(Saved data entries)
++++++++++

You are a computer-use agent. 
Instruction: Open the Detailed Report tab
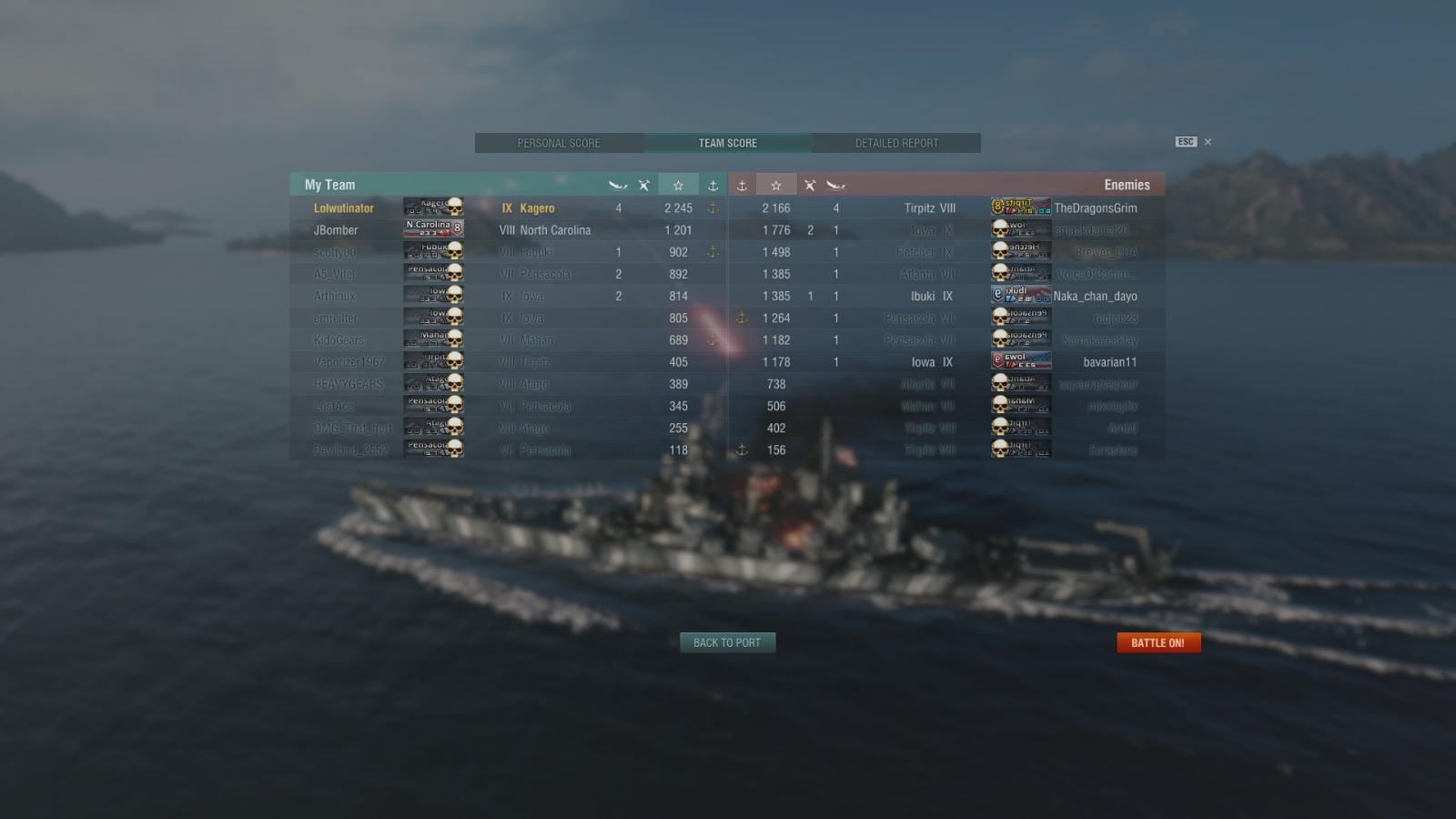pyautogui.click(x=896, y=143)
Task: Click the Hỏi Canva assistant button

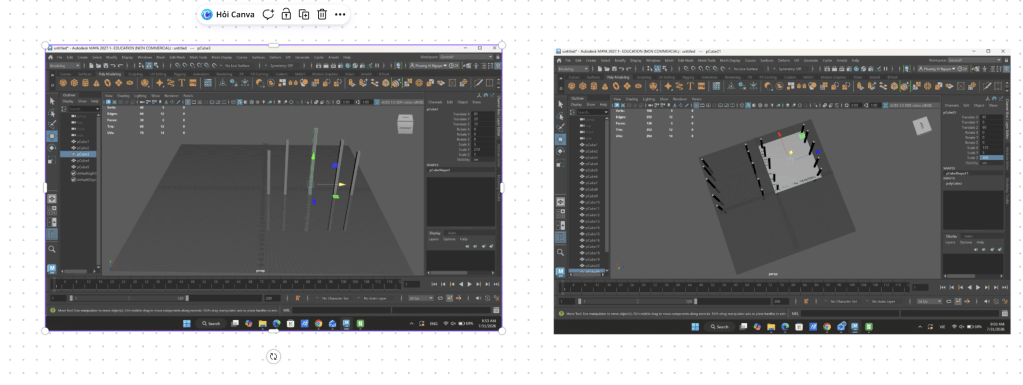Action: [x=228, y=14]
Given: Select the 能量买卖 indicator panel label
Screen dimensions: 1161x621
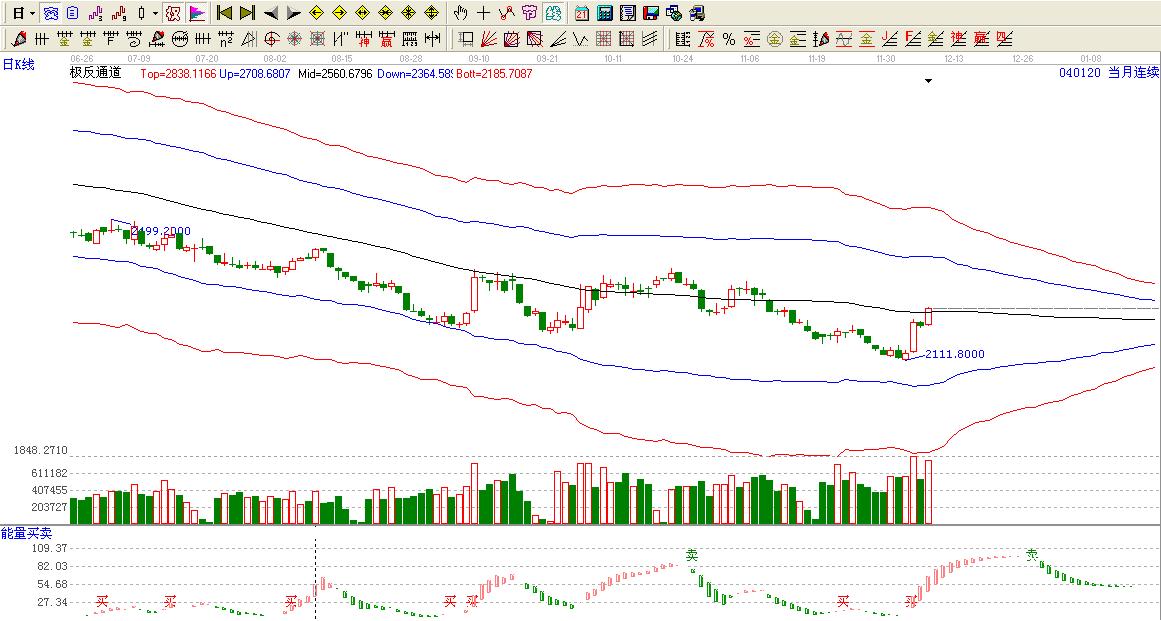Looking at the screenshot, I should [x=26, y=533].
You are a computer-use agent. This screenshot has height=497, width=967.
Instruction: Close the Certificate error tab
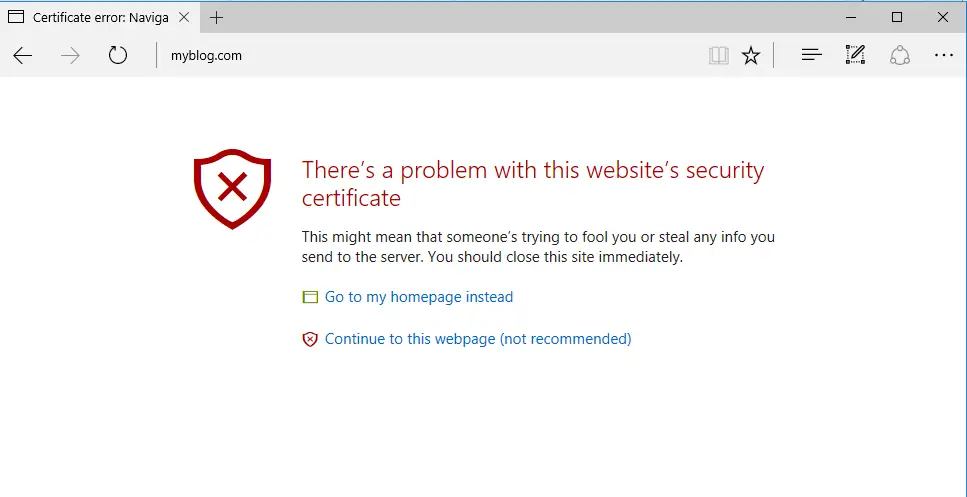184,17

++++++++++

**Problem details**
Your reply should restate the data above word for word and contain no pictures.

**Result**
You are a computer-use agent. 
Instruction: Open the Detailed Report tab
pyautogui.click(x=896, y=143)
Task: Click the Hỏi Canva assistant button

Action: [x=228, y=14]
Given: Select the 能量买卖 indicator panel label
Screen dimensions: 1161x621
Looking at the screenshot, I should [x=26, y=533].
You are a computer-use agent. This screenshot has height=497, width=967.
Instruction: Close the Certificate error tab
184,17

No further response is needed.